Do laboratories follow the same rules as doctors?
Laboratories are usually held to their own state-level retention rules, which often run roughly the same length as physician-office rules but with some category-specific extensions (pathology slides, blood-bank records, and similar). The lab is a separate entity from the ordering provider, so the same lab result may have two retention clocks running: one on the provider's chart, one at the lab itself. If the provider's chart is gone, the lab itself sometimes still has it.
Can I request records that have already been destroyed?

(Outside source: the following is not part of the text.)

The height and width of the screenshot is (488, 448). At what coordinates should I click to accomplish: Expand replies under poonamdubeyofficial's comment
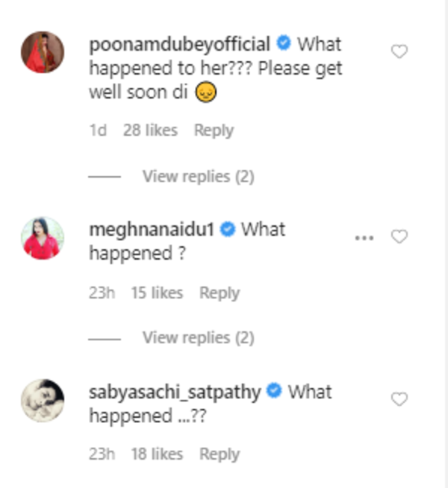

Records that have been destroyed under the retention rule can't be recovered. If the retention clock has run out and the provider has documented the destruction (most do), the record simply doesn't exist anymore. This is the failure mode that the 'request a copy now' advice on this page is intended to prevent. If a clock is close to running out, there's no penalty for requesting the record before it does.
Does HIPAA require electronic storage of records?
No. HIPAA requires that records — whether paper or electronic — be stored securely and that covered entities follow security and privacy rules. Many practices have moved to electronic records under separate federal incentives (the HITECH Act, Meaningful Use, MIPS), but the storage format itself isn't mandated by HIPAA. You'll still encounter paper-only practices, especially smaller and older ones, and you should still be able to request your record from them under the HIPAA right of access.